When a numerical variable contains no information for a particular observation, either because data was not recorded or because its calculation was erroneous, its value becomes missing. This is a special value, different from all actual numbers with its special rules of arithmetic. (Missing or null values or “not-a-numbers” are denoted NaN, NULL, or None in other programming languages.)

As seen from the table above, Stata denotes missing values with . We can use the missing function to test if a variable or an expression returns a missing value.

. display missing(2018)
0

. display missing(.)
1

Remember, 0 means false, 1 means true.

Operations on missing values return a missing value. So do inadmissible mathematical operations.
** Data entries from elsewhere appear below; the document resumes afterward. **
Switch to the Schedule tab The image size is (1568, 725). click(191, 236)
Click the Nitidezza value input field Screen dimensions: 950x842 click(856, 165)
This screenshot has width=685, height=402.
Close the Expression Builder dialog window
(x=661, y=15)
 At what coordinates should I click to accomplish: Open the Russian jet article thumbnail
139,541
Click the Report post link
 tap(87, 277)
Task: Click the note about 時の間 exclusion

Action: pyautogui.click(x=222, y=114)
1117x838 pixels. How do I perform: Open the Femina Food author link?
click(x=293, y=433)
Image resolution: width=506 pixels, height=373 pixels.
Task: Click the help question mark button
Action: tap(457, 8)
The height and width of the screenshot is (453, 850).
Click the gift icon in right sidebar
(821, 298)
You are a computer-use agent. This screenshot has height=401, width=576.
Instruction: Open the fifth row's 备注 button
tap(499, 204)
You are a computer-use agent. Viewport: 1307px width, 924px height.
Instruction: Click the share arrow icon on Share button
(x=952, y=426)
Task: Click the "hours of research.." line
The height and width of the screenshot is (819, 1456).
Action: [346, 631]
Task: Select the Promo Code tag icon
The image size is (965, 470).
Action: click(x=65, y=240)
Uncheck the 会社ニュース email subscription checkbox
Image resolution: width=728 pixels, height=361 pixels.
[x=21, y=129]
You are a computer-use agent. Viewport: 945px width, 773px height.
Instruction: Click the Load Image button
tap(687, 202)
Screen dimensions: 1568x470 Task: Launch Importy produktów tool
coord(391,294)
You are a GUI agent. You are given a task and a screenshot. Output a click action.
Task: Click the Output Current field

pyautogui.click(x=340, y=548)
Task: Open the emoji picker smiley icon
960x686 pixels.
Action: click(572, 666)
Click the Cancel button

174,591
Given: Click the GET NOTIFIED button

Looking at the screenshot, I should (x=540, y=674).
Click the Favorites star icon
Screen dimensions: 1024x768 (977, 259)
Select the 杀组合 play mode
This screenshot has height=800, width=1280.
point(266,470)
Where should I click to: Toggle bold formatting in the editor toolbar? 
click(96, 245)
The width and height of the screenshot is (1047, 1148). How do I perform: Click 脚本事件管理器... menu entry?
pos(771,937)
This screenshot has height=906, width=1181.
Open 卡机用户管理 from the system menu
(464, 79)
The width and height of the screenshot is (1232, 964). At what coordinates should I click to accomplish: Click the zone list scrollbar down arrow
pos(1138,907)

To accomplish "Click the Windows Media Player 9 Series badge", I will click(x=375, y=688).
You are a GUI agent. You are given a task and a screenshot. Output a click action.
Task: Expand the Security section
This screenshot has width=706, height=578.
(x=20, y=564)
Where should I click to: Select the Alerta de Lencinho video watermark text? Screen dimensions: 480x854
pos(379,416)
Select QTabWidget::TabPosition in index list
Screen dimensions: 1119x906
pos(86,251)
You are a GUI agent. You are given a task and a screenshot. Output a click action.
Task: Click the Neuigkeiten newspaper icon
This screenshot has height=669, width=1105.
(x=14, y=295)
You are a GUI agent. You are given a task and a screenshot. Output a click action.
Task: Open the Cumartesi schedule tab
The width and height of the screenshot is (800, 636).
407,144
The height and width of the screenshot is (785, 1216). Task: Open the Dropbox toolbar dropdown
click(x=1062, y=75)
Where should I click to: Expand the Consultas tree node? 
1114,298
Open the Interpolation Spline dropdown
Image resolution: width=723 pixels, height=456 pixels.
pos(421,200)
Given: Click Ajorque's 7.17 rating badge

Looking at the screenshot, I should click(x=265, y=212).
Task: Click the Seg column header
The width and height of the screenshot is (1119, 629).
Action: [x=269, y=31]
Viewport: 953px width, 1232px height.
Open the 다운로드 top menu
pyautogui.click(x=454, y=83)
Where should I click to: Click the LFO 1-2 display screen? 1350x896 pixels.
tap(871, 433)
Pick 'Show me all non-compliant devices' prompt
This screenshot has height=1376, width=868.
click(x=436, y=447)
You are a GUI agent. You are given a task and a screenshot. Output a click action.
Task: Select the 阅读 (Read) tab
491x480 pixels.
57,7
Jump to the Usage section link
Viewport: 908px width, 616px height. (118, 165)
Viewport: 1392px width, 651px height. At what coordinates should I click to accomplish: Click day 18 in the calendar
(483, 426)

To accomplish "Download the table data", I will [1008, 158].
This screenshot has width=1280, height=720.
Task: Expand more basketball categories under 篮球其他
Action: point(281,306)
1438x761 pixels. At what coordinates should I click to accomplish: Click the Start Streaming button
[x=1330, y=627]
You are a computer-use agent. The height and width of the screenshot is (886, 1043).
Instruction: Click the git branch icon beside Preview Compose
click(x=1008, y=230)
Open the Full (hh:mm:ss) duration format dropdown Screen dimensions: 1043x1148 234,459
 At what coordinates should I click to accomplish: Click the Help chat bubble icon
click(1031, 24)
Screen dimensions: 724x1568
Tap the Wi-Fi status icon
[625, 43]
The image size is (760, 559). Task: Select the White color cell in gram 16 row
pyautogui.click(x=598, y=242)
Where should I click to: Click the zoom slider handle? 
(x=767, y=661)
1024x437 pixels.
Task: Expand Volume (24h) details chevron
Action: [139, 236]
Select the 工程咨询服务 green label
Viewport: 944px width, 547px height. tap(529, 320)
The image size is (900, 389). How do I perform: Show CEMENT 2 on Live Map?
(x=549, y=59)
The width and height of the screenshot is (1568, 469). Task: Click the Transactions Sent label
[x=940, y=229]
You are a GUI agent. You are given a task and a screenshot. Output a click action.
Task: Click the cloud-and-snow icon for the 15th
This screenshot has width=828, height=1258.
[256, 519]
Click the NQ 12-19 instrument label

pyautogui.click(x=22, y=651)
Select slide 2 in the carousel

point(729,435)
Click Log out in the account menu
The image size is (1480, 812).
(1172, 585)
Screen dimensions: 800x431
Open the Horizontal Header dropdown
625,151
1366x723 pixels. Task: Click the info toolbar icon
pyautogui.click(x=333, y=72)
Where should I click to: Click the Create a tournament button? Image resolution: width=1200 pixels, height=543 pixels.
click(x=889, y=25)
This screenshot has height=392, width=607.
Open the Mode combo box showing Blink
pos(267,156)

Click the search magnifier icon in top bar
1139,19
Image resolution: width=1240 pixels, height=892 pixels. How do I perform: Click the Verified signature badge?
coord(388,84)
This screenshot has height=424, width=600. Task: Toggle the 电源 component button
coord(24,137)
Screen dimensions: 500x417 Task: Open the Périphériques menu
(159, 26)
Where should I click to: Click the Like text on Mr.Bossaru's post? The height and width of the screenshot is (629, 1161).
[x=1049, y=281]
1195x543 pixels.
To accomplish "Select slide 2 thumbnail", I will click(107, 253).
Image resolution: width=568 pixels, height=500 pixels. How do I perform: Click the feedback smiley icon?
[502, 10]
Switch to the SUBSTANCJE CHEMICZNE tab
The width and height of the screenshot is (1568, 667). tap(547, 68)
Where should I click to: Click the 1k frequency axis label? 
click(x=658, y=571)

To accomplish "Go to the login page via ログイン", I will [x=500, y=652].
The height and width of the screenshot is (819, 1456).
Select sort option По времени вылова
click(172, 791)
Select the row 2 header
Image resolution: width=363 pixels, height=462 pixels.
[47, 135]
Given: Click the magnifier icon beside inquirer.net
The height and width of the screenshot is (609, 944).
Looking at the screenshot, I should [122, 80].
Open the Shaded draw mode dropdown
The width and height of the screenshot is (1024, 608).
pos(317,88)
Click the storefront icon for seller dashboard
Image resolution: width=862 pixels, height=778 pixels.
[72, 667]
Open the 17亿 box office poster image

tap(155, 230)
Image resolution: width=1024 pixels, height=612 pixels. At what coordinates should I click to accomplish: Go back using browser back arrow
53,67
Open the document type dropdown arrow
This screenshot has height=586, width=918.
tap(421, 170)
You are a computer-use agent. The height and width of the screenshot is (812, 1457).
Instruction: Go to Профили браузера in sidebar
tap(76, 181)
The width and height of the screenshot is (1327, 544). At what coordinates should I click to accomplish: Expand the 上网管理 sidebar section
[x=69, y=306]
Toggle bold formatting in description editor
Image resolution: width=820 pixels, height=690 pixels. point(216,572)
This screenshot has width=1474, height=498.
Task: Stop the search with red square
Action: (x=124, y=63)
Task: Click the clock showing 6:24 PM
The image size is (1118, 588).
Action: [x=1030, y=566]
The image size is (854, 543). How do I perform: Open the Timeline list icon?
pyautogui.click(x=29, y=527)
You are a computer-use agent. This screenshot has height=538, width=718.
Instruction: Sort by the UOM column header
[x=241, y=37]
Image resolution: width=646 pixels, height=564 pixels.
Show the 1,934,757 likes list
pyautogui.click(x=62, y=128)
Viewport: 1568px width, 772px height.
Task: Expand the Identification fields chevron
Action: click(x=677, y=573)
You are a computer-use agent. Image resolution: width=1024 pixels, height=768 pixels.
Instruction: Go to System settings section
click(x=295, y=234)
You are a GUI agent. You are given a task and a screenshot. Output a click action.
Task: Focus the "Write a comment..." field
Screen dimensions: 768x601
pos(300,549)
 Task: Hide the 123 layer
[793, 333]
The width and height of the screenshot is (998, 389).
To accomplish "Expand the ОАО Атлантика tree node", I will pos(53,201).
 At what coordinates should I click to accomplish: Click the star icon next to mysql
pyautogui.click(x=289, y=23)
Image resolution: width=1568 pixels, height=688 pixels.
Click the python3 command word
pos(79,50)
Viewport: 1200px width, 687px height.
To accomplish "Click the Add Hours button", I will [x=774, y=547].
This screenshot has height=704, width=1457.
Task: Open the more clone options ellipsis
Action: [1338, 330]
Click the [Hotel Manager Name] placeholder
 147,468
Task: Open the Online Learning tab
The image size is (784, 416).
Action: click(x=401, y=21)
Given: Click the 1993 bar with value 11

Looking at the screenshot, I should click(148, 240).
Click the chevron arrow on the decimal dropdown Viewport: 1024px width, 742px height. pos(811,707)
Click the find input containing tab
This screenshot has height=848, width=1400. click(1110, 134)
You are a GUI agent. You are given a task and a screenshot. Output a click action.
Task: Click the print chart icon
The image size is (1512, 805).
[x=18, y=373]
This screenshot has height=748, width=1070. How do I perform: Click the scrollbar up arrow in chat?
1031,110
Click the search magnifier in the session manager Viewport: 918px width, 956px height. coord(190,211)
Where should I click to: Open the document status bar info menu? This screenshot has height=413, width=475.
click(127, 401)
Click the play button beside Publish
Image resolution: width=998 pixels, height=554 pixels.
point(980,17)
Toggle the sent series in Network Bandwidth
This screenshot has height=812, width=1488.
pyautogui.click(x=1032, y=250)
. display missing(1 + 2 + .)
1

. display missing(4 / 0)
1

For strings, the empty string is treated as missing value.

. display missing("")
1

. display missing(".")
0

Gotcha

Missing values are greater than any number.

. display 2018 < .
1

. display 2018 > .
0

Count counts the number of observations specified after a conditional statement. No varlists or string variables allowed. If nothing specified after count it displays the total number of observations in the dataset.

Challenge

Count how many countries have had their population census later than 2008.

Solution

count if censusyear > 2008 & !missing(censusyear) gives you an answer of 187. If you use count if censusyear > 2008, you get 234. This is because Stata treats missing values as larger than any real number. It hence adds the 47 missing values.

Challenge

Which of the following tells you how many countries have more recent trade data than population census?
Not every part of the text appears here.